The recess at issue was only one of many called during a trial
that continued over 10 calendar days. But it was an overnight
recess, 17 hours long. It is common practice during such recesses
for an accused and counsel to discuss the events of the day's
trial. Such recesses are often times of intensive work, with
tactical decisions to be made and strategies to be reviewed. The
lawyer may need to obtain from his client information made relevant
by the day's testimony, or he may need to pursue inquiry along
lines not fully explored earlier. At the very least, the overnight
recess during trial gives the defendant a chance to discuss with
counsel the significance of the day's events. Our cases recognize
that the role of counsel is important precisely because ordinarily
a defendant is ill-equipped to understand and deal with the trial
process without a lawyer's guidance.
"The right to be heard would be, in many cases, of little avail
if it did not comprehend the right to
Page 425 U. S. 89
be heard by counsel. . . . [A defendant] is unfamiliar with the
rules of evidence. . . . He lacks both the skill and knowledge
adequately to prepare his defense, even though he [may] have a
perfect one. He requires the guiding hand of counsel at every step
in the proceedings against him."
Powell v. Alabama, 287 U. S. 45,
287 U. S. 68-69
(1932).
See also Argersinger v. Hamlin, 407 U. S.
25,
407 U. S. 31-36
(1972);
Gideon v. Wainwright, 372 U.
S. 335,
372 U. S.
343-45 (1963). Other courts have concluded that an order
preventing a defendant from consulting his attorney during an
overnight recess infringes upon this substantial right.
See
United States v. Venuto, 182 F.2d 519 (CA3 1950);
People
v. Noble, 42 Ill.2d 425!
248 N.E.2d 96
(1969);
Commonwealth v. Werner, 206 Pa.Super. 498, 214
A.2d 276 (1965).
But see People v.

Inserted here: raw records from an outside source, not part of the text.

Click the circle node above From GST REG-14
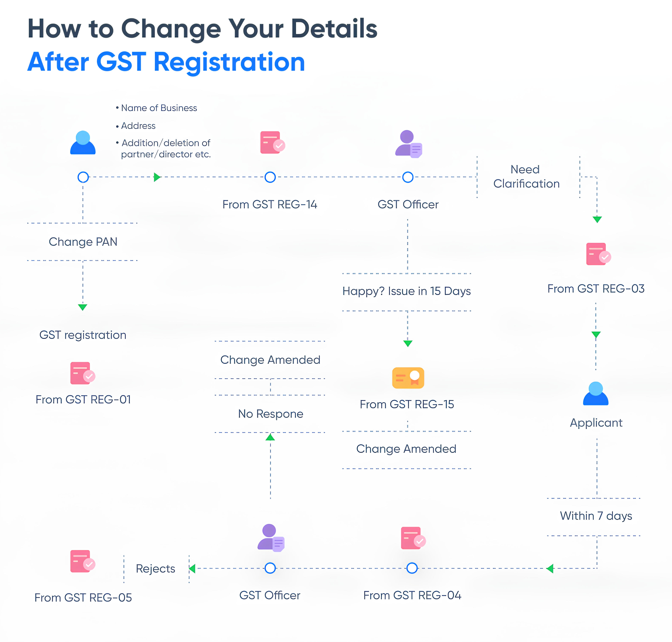This screenshot has height=642, width=672. [x=270, y=177]
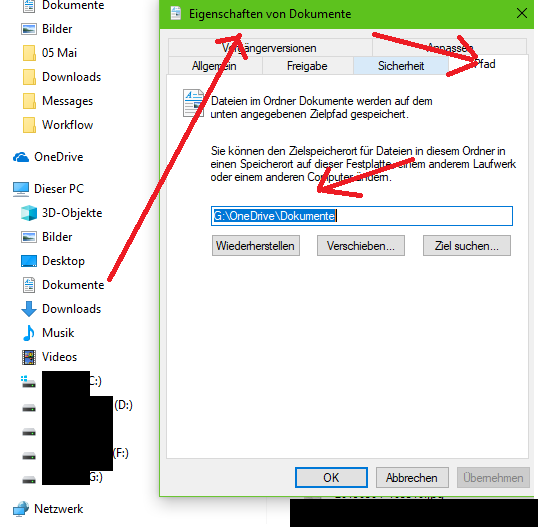Confirm the dialog with OK

[x=331, y=478]
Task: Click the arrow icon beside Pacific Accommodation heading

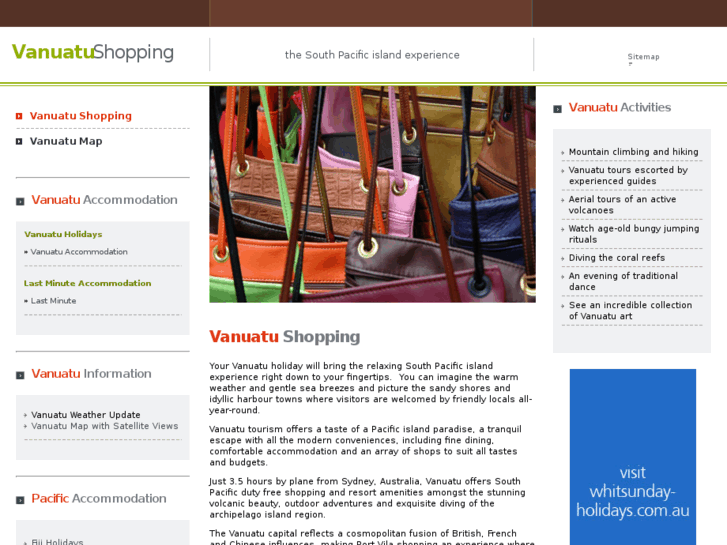Action: 20,500
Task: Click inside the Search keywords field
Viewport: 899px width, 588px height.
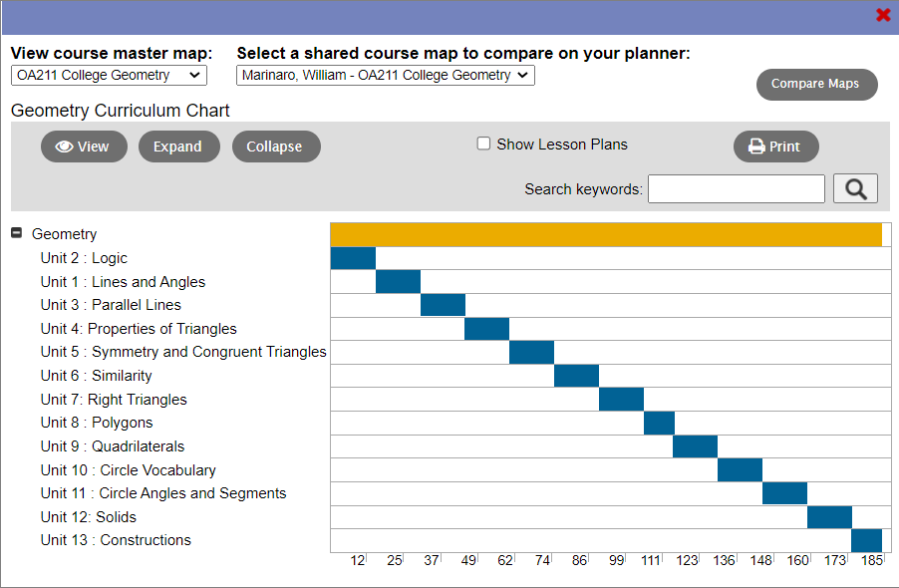Action: tap(736, 187)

Prevost, 219 Mich. 233,
189 N.W. 92 (1922). [
Footnote
2]
There are other ways to deal with the problem of possible
improper influence on testimony or "coaching" of a witness short of
putting a barrier between client and counsel for so long a period
as 17 hours. The opposing counsel in the adversary system is not
without weapons to cope with "coached" witnesses. A prosecutor may
cross-examine a defendant as to the extent of any "coaching" during
a recess, subject, of course, to the control of the court. Skillful
cross-examination could develop a
Page 425 U. S. 90
record which the prosecutor in closing argument might well
exploit by raising questions as to the defendant's credibility, if
it developed that defense counsel had, in fact, coached the witness
as to how to respond on the remaining direct examination and on
cross-examination. In addition the trial judge, if he doubts that
defense counsel will observe the ethical limits on guiding
witnesses, [
Footnote 3] may
direct that the examination of the witness continue without
interruption until completed. If the judge considers the risk high,
he may arrange the sequence of testimony so that direct- and
cross-examination of a witness will be completed without
interruption. That this would not be feasible in some cases due to
the length
Page 425 U. S. 91
of direct and cross-examination does not alter the availability,
in most cases, of a solution that does not cut off communication
for so long a period as presented by this record. Inconvenience to
the parties, witnesses, counsel, and court personnel may
occasionally result if a luncheon or other recess is postponed or
if a court continues in session several hours beyond the normal
adjournment hour. In this day of crowded dockets, courts must
frequently sit through and beyond normal recess; convenience
occasionally must yield to concern for the integrity of the trial
itself.
There are a variety of ways to further the purpose served by
sequestration without placing a sustained barrier to communication
between a defendant and his lawyer. To the extent that conflict
remains between the defendant's right to consult with his attorney
during a long overnight recess in the trial, and the prosecutor's
desire to cross-examine the defendant without the intervention of
counsel, with the risk of improper "coaching," the conflict must,
under the Sixth Amendment, be resolved in favor of the right to the
assistance and guidance of counsel.
Brooks v. Tennessee,
406 U. S. 605
(1972).
The challenged order prevented petitioner from consulting his
attorney during a 17-hour overnight recess, when an accused would
normally confer with counsel. We need not reach, and we do not deal
with, limitations imposed in other circumstances. We hold that an
order preventing petitioner from consulting his counsel "about
anything" during a 17-hour overnight recess between his direct and
cross-examination impinged upon his right to the assistance of
counsel guaranteed by the Sixth Amendment.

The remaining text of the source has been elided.